Cardiac troponin T (cTnT) mutations cause Familial Hypertrophic Cardiomyopathy (FHC), which leads to sudden cardiac death. Ca2+ sensitivity in myofilaments was increased, however, the underlying mechanism by which the cTnT mutations lead to lethal arrhythmia and the therapeutic approach remains elusive. Here, we investigated the pathogenic role of phosphorylation-mediated aberrant Ca2+ release via the cardiac ryanodine receptor (RyR2) and the therapeutic effects of dantrolene, which was found to correct inter-domain interactions of RyR2 in failing hearts (i.e. unzipping to zipping), in transgenic mouse (TG) model with FHC-related cTnT mutation (delta160E).

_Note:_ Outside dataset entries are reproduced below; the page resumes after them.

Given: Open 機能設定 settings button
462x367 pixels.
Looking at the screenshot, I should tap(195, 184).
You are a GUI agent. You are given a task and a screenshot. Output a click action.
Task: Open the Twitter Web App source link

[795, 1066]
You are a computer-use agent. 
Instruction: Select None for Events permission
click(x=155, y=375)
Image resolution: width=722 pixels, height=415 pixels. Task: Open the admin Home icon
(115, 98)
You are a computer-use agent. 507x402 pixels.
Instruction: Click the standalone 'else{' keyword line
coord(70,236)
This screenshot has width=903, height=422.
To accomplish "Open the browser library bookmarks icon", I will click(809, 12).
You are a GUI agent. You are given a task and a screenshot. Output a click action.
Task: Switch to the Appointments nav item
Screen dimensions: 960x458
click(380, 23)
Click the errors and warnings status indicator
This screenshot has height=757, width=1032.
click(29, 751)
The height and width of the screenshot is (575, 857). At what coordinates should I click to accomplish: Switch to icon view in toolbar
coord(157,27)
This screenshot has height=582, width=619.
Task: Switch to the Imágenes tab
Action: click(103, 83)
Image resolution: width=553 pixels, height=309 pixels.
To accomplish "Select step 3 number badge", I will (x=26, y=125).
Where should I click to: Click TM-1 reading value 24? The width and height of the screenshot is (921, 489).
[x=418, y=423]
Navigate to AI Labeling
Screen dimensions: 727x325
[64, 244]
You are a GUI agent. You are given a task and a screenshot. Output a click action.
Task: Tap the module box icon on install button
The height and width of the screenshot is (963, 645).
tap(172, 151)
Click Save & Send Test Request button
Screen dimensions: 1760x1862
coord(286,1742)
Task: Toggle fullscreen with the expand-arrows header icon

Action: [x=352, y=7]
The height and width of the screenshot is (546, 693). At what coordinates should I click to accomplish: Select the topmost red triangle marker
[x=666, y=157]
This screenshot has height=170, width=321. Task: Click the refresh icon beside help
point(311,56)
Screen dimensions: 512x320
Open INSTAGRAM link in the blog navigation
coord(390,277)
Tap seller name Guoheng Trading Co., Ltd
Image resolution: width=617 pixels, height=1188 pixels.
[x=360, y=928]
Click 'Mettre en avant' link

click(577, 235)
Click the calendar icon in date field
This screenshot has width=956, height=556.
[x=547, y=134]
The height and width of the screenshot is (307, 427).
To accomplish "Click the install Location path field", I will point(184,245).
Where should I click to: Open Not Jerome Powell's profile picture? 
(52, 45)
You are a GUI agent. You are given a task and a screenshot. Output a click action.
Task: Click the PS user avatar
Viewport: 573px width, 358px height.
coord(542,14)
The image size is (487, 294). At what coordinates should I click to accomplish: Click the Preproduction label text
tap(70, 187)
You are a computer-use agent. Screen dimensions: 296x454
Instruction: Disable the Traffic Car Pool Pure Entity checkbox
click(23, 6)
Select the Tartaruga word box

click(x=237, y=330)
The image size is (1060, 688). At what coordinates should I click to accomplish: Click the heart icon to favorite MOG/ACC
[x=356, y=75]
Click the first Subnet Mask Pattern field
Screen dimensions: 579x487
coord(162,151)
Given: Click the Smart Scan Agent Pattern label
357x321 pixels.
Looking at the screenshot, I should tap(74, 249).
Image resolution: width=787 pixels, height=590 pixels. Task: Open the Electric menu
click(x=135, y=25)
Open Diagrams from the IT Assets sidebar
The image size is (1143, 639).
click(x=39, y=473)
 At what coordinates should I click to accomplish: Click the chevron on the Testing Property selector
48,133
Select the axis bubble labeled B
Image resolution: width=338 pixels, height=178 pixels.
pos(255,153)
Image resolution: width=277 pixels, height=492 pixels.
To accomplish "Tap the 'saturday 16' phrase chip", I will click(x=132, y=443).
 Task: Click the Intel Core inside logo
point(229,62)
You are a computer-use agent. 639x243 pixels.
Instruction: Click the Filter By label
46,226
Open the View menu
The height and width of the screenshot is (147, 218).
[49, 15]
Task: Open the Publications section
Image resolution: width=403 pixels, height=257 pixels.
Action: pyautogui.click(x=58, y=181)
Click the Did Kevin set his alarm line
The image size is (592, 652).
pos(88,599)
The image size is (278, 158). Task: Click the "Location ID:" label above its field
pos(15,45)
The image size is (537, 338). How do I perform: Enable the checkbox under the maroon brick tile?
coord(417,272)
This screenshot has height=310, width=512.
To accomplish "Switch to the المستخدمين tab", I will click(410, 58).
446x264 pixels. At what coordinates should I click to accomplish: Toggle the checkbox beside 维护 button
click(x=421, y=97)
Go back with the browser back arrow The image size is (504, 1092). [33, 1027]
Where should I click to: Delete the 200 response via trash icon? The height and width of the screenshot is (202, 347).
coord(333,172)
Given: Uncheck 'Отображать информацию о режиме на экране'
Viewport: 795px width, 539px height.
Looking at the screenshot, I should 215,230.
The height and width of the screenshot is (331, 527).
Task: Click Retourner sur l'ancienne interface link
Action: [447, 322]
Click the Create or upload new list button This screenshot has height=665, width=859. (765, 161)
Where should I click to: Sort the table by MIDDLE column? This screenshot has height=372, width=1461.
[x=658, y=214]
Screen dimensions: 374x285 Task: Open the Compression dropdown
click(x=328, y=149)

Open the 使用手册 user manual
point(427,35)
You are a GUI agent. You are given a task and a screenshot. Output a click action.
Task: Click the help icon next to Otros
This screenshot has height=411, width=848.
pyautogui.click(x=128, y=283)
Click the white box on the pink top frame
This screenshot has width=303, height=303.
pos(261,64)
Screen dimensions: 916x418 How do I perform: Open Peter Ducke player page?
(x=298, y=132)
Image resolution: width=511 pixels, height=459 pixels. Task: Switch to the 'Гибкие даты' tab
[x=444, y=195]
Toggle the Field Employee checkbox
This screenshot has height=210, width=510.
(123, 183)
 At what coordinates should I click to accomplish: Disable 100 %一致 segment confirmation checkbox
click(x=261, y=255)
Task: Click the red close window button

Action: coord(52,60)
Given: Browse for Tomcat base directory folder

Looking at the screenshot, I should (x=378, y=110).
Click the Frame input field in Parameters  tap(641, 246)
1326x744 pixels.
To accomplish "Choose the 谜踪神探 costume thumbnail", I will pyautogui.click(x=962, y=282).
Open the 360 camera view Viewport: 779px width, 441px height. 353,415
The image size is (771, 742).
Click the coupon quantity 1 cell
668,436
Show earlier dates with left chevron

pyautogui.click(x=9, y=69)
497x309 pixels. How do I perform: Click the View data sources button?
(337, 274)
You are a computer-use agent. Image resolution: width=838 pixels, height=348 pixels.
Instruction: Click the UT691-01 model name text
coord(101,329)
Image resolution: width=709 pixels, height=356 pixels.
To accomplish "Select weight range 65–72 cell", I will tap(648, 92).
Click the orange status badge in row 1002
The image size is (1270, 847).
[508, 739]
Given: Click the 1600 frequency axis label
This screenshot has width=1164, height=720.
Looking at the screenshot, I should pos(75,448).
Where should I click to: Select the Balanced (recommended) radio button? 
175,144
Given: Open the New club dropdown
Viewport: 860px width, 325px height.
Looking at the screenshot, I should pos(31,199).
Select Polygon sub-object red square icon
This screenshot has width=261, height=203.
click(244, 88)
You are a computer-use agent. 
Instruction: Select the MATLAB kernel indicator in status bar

Methods and results: In 6thmonths of age, there was no appreciable difference in the structural or functional features of the hearts between non-TG and TG mice. In response to isoproterenol (ISO; 10 nmol/L), the Ca2+ spark frequency (SpF: s-1·100μm-1; by fluo4) was much higher in TG cardiomyocytes (ISO-TG: n=11: 7.7±0.7; p<0.01) than in non-TG cardiomyocytes (n=6: 3.5±0.5). It was largely reversed by CaMKII inhibitor {ISO-TG with KN-93(1μM), n=6: 5.2±0.4; p<0.05}}, but not by PKA inhibitor{ISO-TG with H-89(1μM), n=6: 7.3±0.4;n.s}}. ISO-TG (but not ISO-treated non-TG 0/14; n=14) showed spontaneous Ca2+ transient (sCaT) after 5 Hz pacing (12/18; n=13), whereas it was again attenuated by KN-93 (0/5; n=5), but not by H-89 (3/5; n=5)}. These abnormal events in ISO-TG were reproduced by adding EGTA-AM into ISO-treated non-TG, suggesting that increased Ca2+ buffering capacity, causing an increase in diastolic [Ca2+], predisposes to aberrant Ca2+ release events. Moreover, dantrolene (1μM) attenuated SpF (n=6: 5.2±0.3; p<0.05 vs ISO-TG), time from peak to 70% decline of Ca2+ transient and sCaT (3/10; n=10) in ISO-treated TG cardiomyocytes. Conclusions: In FHC-linked cTnT mutated hearts, aberrant local Ca2+ release through defective RyR2 was induced by beta-adrenergic stimulation, presumably due to mutation-linked, increased Ca2+ buffering capacity, and subsequent CaMKII activation. The inhibition of CaMKII-mediated aberrant Ca2+ release by stabilizing RyR2 could be a new therapeutic approach to prevent the development of arrhythmias in FHC.